The winter alone will be challenge enough, but when the bees emerge again in the spring, they’ll face other challenges. Pesticides, and monoculture are hard for bee populations. And another problem for them arrived on the scene in the mid-nineties—the Varroa mite.
To contend with all of this, beekeepers and apiarists in Ohio and Indiana are working on a surprising solution.
The Belle Center Bees
At the Miller Dairy Farm in Northern Logan County, groups of cows and sheep walk by and head to grazing pastures. This was mostly a dairy until farm five years ago when bees were introduced into the animal husbandry operations that take place here.
“I like to work the bees in the morning as it’s their most relaxed time to be out. It’s cooler. In the afternoon the bees can become a little more grumpy,” says 23 year old Marlyn Miller. He tends to the 125 hives established here five years ago, and says since their arrival, the bees have changed the landscape.

“There’s sweet clover popping up everywhere, bunch of wildflowers along the fence rows and tree lines and it increases every year.”
So, the bees help the farm—but the farm is also breeding them for a specific purpose. Dwight Wells is with the Heartland Honeybee Breeders Cooperative. He says the Varroa mite, an invasive Asian insect, spreads viruses to bees.
“It’s been ruthless on the honey bees. The Varroa mite bites the bees, viruses gets into the bees body and then the colony gets a major attack of viruses.”
Wells says in just a year, from spring of 2014 to spring of 2015, Ohio lost about 50% of its honeybees.

So his cooperative helped establish the Miller Farm hives to breed a pest-resistant queen. And what they’re doing sounds a bit like science fiction. They’re breeding a trait into the bees to get them to bite the mites back. Wells says it’s working.
“We have a video showing a bee attacking a mite and chewing the legs off. It’s pretty neat to watch.”
Looking Down The Road
Purdue University researchers have been working on the Varroa problem since the mites first arrived on the scene, and they're now helping the Miller Farm breed mite-eating queens with other hearty queens that have done well in Ohio.
Marlyn Miller pulls up a panel from one of the hives, and points to one of their breeder queens, surrounded by countless worker bees.
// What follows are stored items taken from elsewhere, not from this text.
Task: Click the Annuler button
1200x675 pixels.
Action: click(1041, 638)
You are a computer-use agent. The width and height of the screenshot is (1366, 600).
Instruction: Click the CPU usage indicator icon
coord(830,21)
It’s marked with a blue dot—the color changes every year for beekeepers who are tracking the life spans of their queens. Dwight Wells says some of the Miller Farm queens are three years old, which is closer to their original life-spans before invasive pests and pesticides became a problem.
These bees on the Miller farm are thriving but others aren’t faring so well around the state. These days, lots of the bees, imported in packages from the south, can’t survive the winters because of all the other stresses.

"I get phone calls all the time from people that get packages, and the package colonies are dying," he says. "It’s sad. You really can’t do much. It gets to the point where it’s too late. And the colony is almost dead when they call me. It’s sad to see that happen."
Wells says it could take a few more years before any real success can be claimed. But the mite-eating queens they’re producing on the Miller Farm are now being shipped to beekeepers in Ohio and other states.